Resonant Bodies, Wandering Mind: Indirections Leading to Pável Aguilar’s “Acordeones Anticoloniales” (2022) via Naples, Cologne, New York City and Aberystwyth

Pável Aguilar, Acordeones Anticoloniales (2022), “New Humanism”; installation view, Museum Ludwig; photograph by Harry Heuser

Get out much? Going places?
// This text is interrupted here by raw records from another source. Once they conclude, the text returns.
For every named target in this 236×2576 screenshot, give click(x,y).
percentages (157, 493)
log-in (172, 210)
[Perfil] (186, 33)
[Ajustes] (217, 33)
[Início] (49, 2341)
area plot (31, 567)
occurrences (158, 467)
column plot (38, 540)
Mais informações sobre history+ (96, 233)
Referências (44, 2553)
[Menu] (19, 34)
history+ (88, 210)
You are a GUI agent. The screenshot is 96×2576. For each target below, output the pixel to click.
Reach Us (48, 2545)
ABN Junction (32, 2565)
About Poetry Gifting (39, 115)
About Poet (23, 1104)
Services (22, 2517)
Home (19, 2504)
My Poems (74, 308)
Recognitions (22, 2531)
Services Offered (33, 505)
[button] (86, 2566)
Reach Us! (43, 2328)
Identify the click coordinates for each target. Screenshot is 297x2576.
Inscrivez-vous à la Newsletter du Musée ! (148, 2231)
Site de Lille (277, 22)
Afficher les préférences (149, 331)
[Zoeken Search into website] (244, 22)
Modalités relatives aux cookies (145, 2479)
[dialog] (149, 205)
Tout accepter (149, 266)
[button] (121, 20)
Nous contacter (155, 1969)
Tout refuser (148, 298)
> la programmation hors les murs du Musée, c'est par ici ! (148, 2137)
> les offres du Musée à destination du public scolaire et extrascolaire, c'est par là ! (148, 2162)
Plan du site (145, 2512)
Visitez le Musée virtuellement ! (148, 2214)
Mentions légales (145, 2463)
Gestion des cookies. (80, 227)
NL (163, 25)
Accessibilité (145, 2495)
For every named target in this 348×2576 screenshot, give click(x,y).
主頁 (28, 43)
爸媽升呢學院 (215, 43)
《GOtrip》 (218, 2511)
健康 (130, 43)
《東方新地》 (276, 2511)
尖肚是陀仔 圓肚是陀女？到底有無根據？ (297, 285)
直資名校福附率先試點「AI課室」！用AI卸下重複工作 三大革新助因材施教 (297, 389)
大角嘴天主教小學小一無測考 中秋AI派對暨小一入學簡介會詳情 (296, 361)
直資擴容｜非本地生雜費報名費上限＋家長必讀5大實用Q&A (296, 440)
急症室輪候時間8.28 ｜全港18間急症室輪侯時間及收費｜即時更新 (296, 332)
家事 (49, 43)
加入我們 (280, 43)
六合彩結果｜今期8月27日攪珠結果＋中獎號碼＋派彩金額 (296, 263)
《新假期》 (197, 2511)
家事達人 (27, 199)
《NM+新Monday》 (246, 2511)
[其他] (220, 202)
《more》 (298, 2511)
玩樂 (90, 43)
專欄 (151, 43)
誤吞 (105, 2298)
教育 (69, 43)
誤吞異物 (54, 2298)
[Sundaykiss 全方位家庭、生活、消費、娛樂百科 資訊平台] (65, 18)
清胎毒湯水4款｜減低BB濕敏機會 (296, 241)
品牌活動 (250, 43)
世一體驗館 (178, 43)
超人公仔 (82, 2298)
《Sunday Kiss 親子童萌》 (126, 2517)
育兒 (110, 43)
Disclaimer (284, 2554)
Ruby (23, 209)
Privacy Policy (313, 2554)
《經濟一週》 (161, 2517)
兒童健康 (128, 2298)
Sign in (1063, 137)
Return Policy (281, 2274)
Ready to take the part of “tourist”? Loaded with loathsome connotations, “tourist” has become a tainted word associated with a lack of regard for the cultures and customs of people who are forced to host the multitudes heading south for a few rays of sunshine and a dip in the sea, or whatever the local attractions the attractiveness of which the locals are promptly deprived by strangers that temporarily lay claim to them.

I am a “visitor,” not a “tourist.”  That is a distinction I have always insisted on making when the latter label is affixed to me by New Yorkers, native or otherwise, who assume that my non-native tongue will stop wagging eventually to lick stamps set aside for picture postcards showing sights in the absence of which, once my “vagabond shoes” are back where they presumably belong, I am destined to suffer those “little town blues.”

To my mind, “visitor” better represents the close relationship that I—made in Germany, remade in/by NYC and based in Wales, as my Instagram profile proclaims—have with certain places, including Manhattan, whose sounds I recorded during my first visit in 1985 so that I might envelop myself in the metropolitan air by playing them back in the smalltown confines of my parents’ house.

Not that returning to places we once called home always feel like a homecoming, as my visit to that house in December 2022, after an absence of thirty-four years, persuasively drove home.

It was on that trip to the motherland that I went back as well, albeit not for the first time, to Museum Ludwig, the opening of which in 1986 I had greeted as a sign that Cologne had finally moved out of the shadow of the cathedral that towers over the cityscape like a two-fingered salute.

In front of Wallraf-Richartz Museum and Museum Ludwig, with Cologne Cathedral in the background, 20 Nov. 1988

Coming back, I was relieved to find that, during my absence, Museum Ludwig had not stood still and was still committed to engaging with the here and now, as its exhibition series Hier und Jetzt promises to do.  Especially reassuring to me was the series’ 2022/23 iteration Anti-colonial Interventions (8 Oc­t. 2022 – 5 Fe­b. 2023).  “Identity and Otherness” had long been a thematic strand of my art history teaching, whose attention to the marginalized derives from a personal history of dislocation, estrangement, and longing.